The Medium is the Story
- Until the middle of the 20th century an author/artist would learn the available tools and then use them for the rest of her/his life.
- In the 21st century a wealth of tools are available to author content and to create art, and new tools appear all the time and the existing tools change all the time. Even if you stick to the same tools, new releases appear all the time, and typically they require relearning even the most basic functions. Many of these tools are incompatible between each other. Many of them create content in proprietary formats that may or may not have a long lifespan. The proliferation of tools has accelerated with the advent of smartphone "apps": hundreds of them provide the same service, but each is slightly different, and picking the "best" one requires a lengthy study.
- The tools to capture, author, edit and publish content are meant to empower ordinary people to express themselves.
- However, when tools change over a person's lifetime, and they change so quickly, one has to spend more time learning new tools and how to express her/himself with those tools and therefore has less time to express her/himself with such new tools.
- The divide between the "haves" and the "have nots" now lies in the technological skills, not in the financial means.

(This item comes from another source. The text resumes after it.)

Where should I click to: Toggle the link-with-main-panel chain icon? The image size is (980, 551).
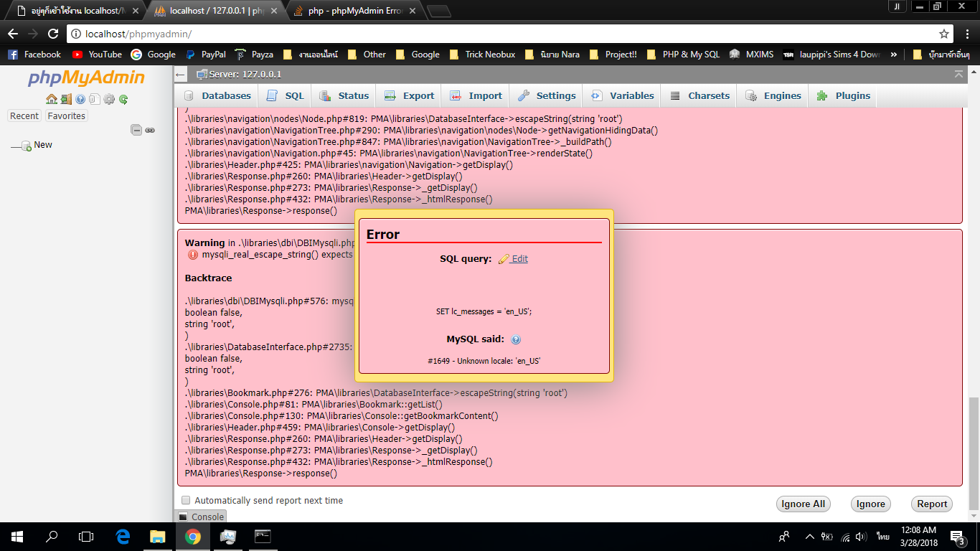(150, 130)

It used to be that only people supported by church, state, aristocracy, wealthy benefactors or companies could express themselves. Now that so many tools are available and many of them are free what is required is technological savvy.
- You can be fooled into thinking that a plethora of authoring tools has make it easier to express yourself over, say, the age of the diary, but the truth might be that you are simply becoming a "user" of tools, as opposed to a writer, and probably a test bench for the tool's creators to refine the tool (an endless process that typically continues until the tool is made obsolete by a new generation of tools).

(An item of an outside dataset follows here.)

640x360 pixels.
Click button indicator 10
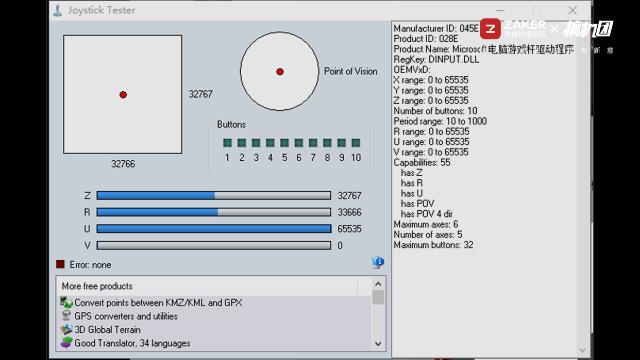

- The story that you set out to tell may get lost in the excitement of being enabled by tools to tell a story in sophisticated manners.

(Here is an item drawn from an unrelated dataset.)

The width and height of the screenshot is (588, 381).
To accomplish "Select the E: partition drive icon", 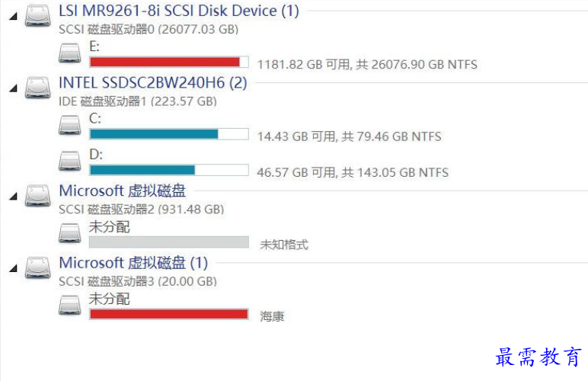I will click(x=70, y=53).
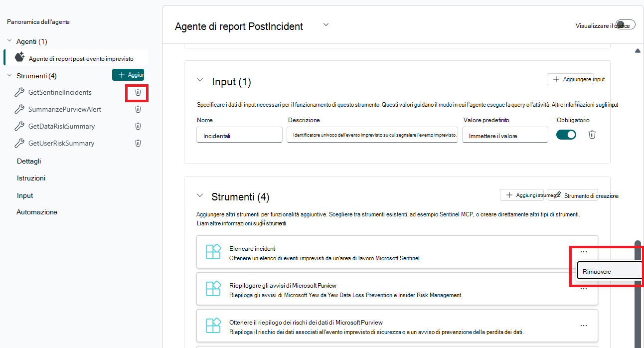The height and width of the screenshot is (348, 644).
Task: Delete the SummarizePurviewAlert tool
Action: (x=138, y=109)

- Tools designed to enhance creativity may end up depressing it: in the age of Leonardo or Goethe or Mann one did not have to waste days trying to decide with gadget to use, and which apps to download, and then to learn how to use them, and then to write to customer support when something doesn't work, and then to download updates, etc. In those days one would learn a tool as a child and use it until death. Time was used to write the stories, not to learn storytelling tools.